The All4 system has been tweaked for use in the Clubman, suiting the cars’ sportier nature than the bulkier crossover. The setup is also lighter, and has been designed to take up less space in the Clubman’s lower-profile chassis.
Mini says the benefits are only marginally reduced fuel consumption next to the front-wheel drive versions of each car, and better packaging.
Drive is sent through either a six-speed manual or a Steptronic automatic transmission to the front axle differential. From there, a bevel gear directs power through a propeller shaft to the rear differential, where a clutch feeds power to the rear wheels whenever it’s required.
Mini’s stability control system decides when power is required at the rear, based on acceleration forces as well as speed, accelerator position, engine torque and steering angle.
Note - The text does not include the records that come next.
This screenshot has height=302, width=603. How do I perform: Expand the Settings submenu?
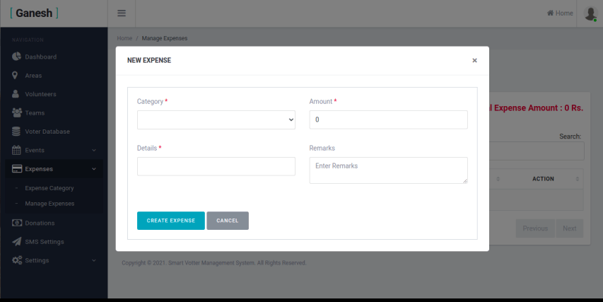point(54,260)

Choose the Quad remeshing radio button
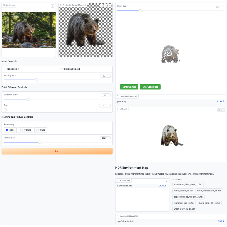point(41,130)
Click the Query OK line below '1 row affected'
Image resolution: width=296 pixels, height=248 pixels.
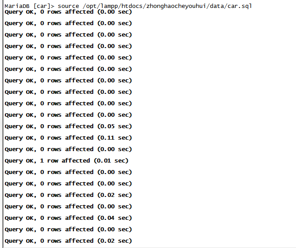click(68, 172)
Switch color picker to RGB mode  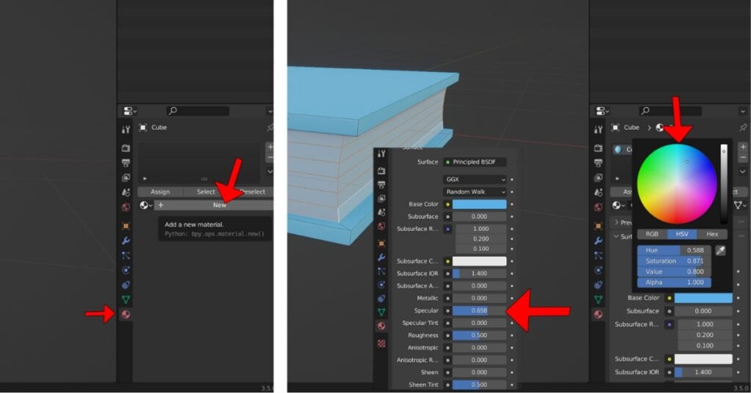coord(651,235)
Unlike the new Focus RS’s all-wheel drive setup, the Mini’s All4 layout appears to be designed more for safety than fun, though an electronic locking differential on the front axle should make it suitable for performance driving too.
Both engines are reasonable performers: The Cooper S Clubman All4 develops 189bhp and reaches 62mph in seven seconds flat, or 6.9sec with the Steptronic automatic. That’s two tenths quicker than the front-driver, illustrative of the extra traction. Top speed is 142mph.
The Cooper SD Clubman is nearly as brisk, with a 7.2sec 0-62mph figure and 138mph top speed. As you’d expect, it’s also more frugal: 58.9mpg to the petrol’s 40.9mpg (the petrol auto hits 44.8mpg).
As ever, a range of option packs allows owners to personalise their Clubman to ridiculous degrees. The Chili pack – which includes cloth/leather trim, heated seats, automatic air conditioning, LED headlights and fog lights and more – is expected to be most popular.